A pale blue flame hovered over a metal dish in the center of the table, flickering without heat.

Across from Emerson stood Professor Arven, an older man with a trimmed beard, round glasses, and ink stains on his fingers — the kind of scholar who had spent too long reading things people shouldn't read.

He held a small parchment-like film in tweezers.

The broken residue of Lucien's seal.

He studied it under a magnifier, rotating it slowly, scanning every angle.

Finally he lowered it and exhaled.

"Emerson…"

Not dramatic — uneasy.

"This is… perfect."

Emerson didn't blink.

"Define perfect."

Arven spread his hands slightly.

"No trace.

No sigil.

No insignia.

No clan signature.

No family style.

No inherited technique.

Nothing borrowed. Nothing stolen."

He placed the fragment gently on the velvet — like something alive.

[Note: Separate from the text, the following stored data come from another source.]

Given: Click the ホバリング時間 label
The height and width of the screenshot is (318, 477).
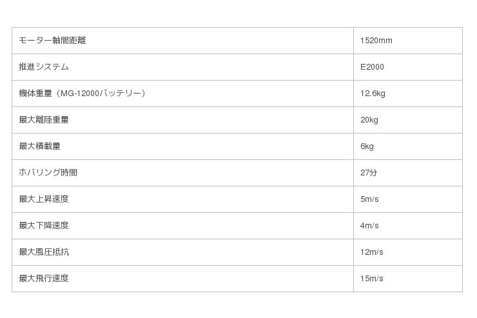Looking at the screenshot, I should [x=48, y=173].
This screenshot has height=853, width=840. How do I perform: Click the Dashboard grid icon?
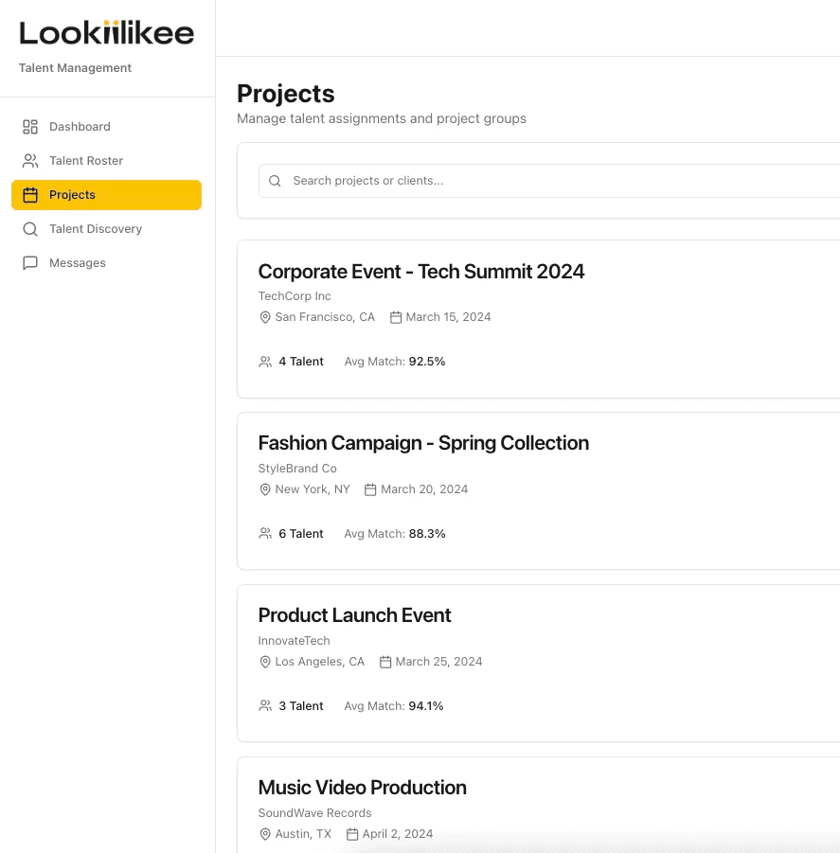pyautogui.click(x=30, y=127)
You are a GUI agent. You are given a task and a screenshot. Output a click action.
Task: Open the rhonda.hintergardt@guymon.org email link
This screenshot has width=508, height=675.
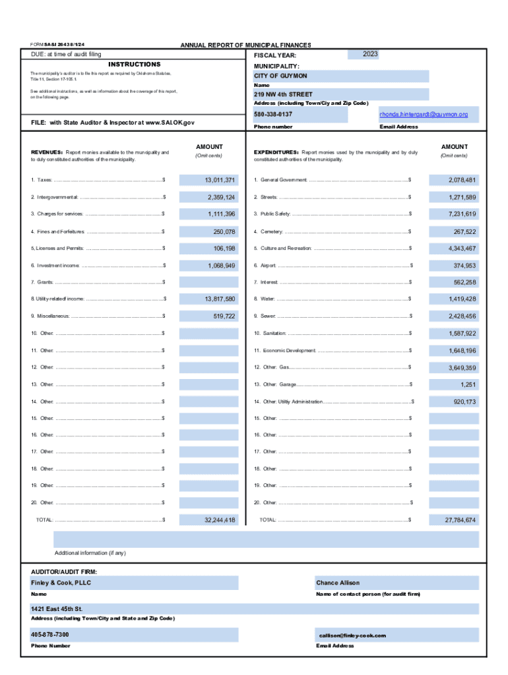[x=423, y=115]
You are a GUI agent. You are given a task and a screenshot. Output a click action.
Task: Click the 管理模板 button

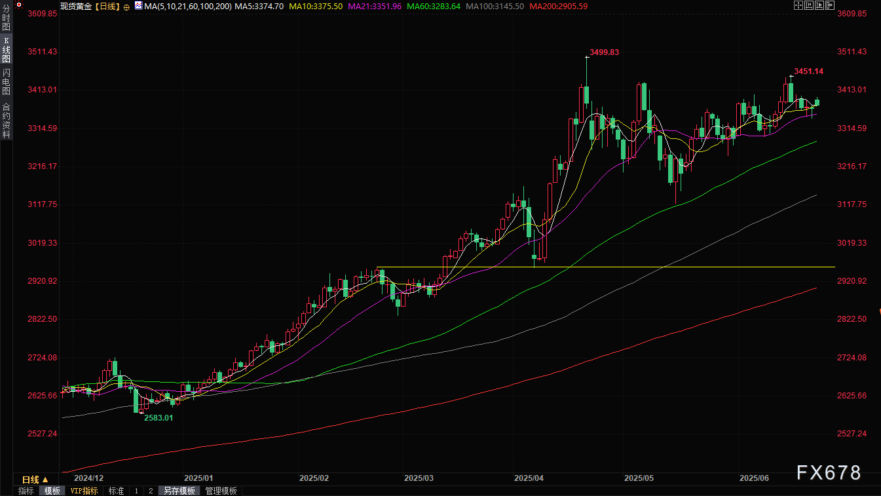click(x=221, y=491)
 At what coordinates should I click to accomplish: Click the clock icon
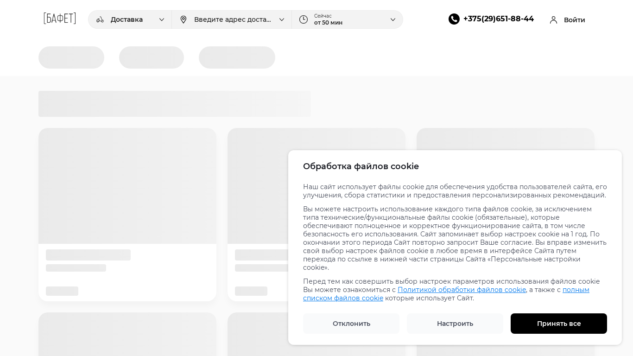[304, 19]
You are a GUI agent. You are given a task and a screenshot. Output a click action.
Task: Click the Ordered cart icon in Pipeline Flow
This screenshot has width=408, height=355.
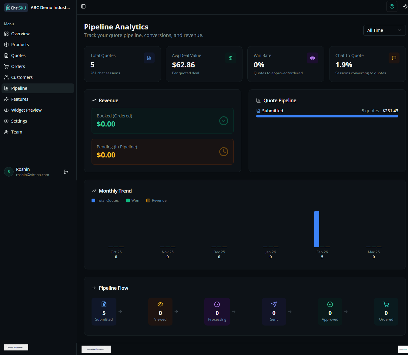coord(386,304)
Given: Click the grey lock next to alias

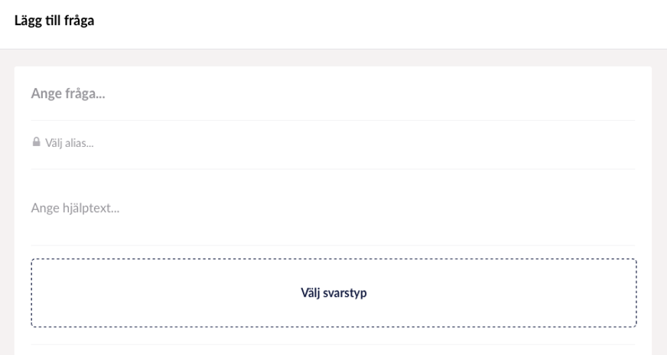Looking at the screenshot, I should pyautogui.click(x=37, y=142).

"It doesn't match any of the fifty-seven known sealing traditions.

Not Japanese.

Not Korean.

Not Himalayan.

Not Mediterranean.

Nothing in the archives."

Emerson's gaze cooled.

"So the craftsman was self-taught."

Arven shook his head immediately.

"No. That's the problem."

He tapped the residue.

"This isn't someone improvising.

This is someone who mastered the fundamentals of every system… then stripped all identity from it.

It's not a school.

It's not a lineage.

It's not a style."

A slow breath.

"It's a person."

Emerson's eyes narrowed slightly.

"Meaning?"

Arven swallowed.

"Meaning whoever placed this didn't learn a technique."

He pointed again.

"He is the technique."

Silence.

Arven's voice lowered."And Emerson… even someone of your level would've struggled to notice this.

The only reason you found it at all…"

He paused.

"…was luck."

For the first time, Emerson's eyes narrowed a fraction deeper.

Arven stepped back.

"And remember—this was a fresh seal.

Three, maybe four days old.

The precision required for that… is unheard of."

Emerson straightened his gloves.

"Interesting."

Arven nodded.

"You're not dealing with a prodigy.

You're dealing with someone who reconstructed the craft from the ground up."

He exhaled.

"And if this person wanted those children freed…

you wouldn't have had a convoy left."

Emerson turned toward the door.

"That," he murmured, "is exactly what makes him worth noticing."Emerson didn't respond.

He didn't need to.

He simply turned, pushed the door open, and walked out.

The blue flame behind him went out instantly, as if bowing.

Outside, the air was cooler.

Quieter.

He took a slow breath, lifted his eyes to the pale morning sky—

—and a small, measured grin tugged at the corner of his mouth.